Aruna mengangguk, menahan debaran jantungnya yang menggila begitu telapak tangan Jayden yang besar memegang lengannya. Dia dapat merasakan rasa hangat dari telapak tangan milik Jayden yang menyentuh lengannya menyebar hingga ke hati, memberikan efek aneh di perutnya seperti kupu-kupu yang beterbangan. Aroma Parfum super mahal yang menguar dari tubuhnya membuat tubuhnya terkesiap. Aroma itu bukanlah aroma yang membuat mual melainkan aroma memabukkan yang memberikan sensasi lain yang tak dapat Aruna tolak.
Jayden berjalan tertatih menuju ke dekat sofa, Aruna terus membantunya dengan perasaan khawatir. Tatapannya mengarah ke arah kaki kanan Jayden. Matanya berkaca, sedih melihat pria sebaik Om Jayden tak bisa berjalan dengan normal seperti orang-orang lainnya.
Aruna mengangkat kepalanya saat Om Jayden berhenti melangkah dan menarik tangannya, “Kenapa?” celetuknya bingung.
“Aku tak suka kau menatapku dengan kasihan.”
Aruna mendengus, kembali menarik tangan Om Jayden agar menggenggam tangannya, “Aku bukan kasihan, tapi peduli,” gumamnya dengan begitu jujur. “Sudah aku katakan kepada Om, hidupku saja perlu dikasihani jadi buat apa aku mengkasihani Om,”
“Peduli dan Kasihan itu sama.”
“Beda dong,” elak Aruna cepat. “Rasa kasihan itu datang dari penderitaan, sedangkan peduli itu berarti care dan menjaga agar tak ada lagi penderitaan.” Aruna memberanikan diri untuk mengangkat kepalanya dan menatap wajah Jayden lekat. “Ehm .... tubuhku memang kecil, tapi aku berusaha untuk menjaga Om, seperti Om menjagaku seperti ini,” ujarnya dengan senyuman cerah. Sudut matanya menyipit menciptakan eye smile cantik yang membuat Jayden terdiam.

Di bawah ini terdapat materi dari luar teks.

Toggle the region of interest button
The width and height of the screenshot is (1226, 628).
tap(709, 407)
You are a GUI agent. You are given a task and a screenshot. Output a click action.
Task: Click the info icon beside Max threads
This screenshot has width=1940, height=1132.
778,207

Dia menatap lekat gadis kecil itu, “Terima kasih karena memberiku kesempatan untuk lepas dari keluargaku dan membantuku meraih masa depan. Aku berjanji tak akan pernah mengkhianati Om dan membantu Om. Katakan saja apa yang perlu aku lakukan dan aku akan menurutinya,” katanya dengan penuh semangat.
Sudut bibir Jayden kembali terangkat begitu mendengar ucapan Aruna. Sejak bertemu dengan gadis ini, entah mengapa bibirnya selalu mudah untuk membentuk senyum. “Benarkah?” tanya Jayden dengan seringai.
Wajah ceria Aruna perlahan mulai mengeluarkan kerutan melihat seringai yang Jayden perlihatkan. “Kalau begitu ayo!”
“Ayo?!” tanyanya bingung.
Jayden mengangguk. “katanya kau akan menuruti semua ucapanku kan?” ulang Jayden dengan nada menggoda.
“Iya sih, Tapi ....”
“... tidak ada tapi. Ayo! Aku harus mengajakmu ke suatu tempat,” ujarnya dengan nada misterius sedikit menarik tangan Aruna agar berjalan di sampingnya.
“Kemana?” tanyanya bingung.
“Kau akan tahu. Ikut saja,” ujarnya lagi dengan nada yang tak dapat Aruna bantah.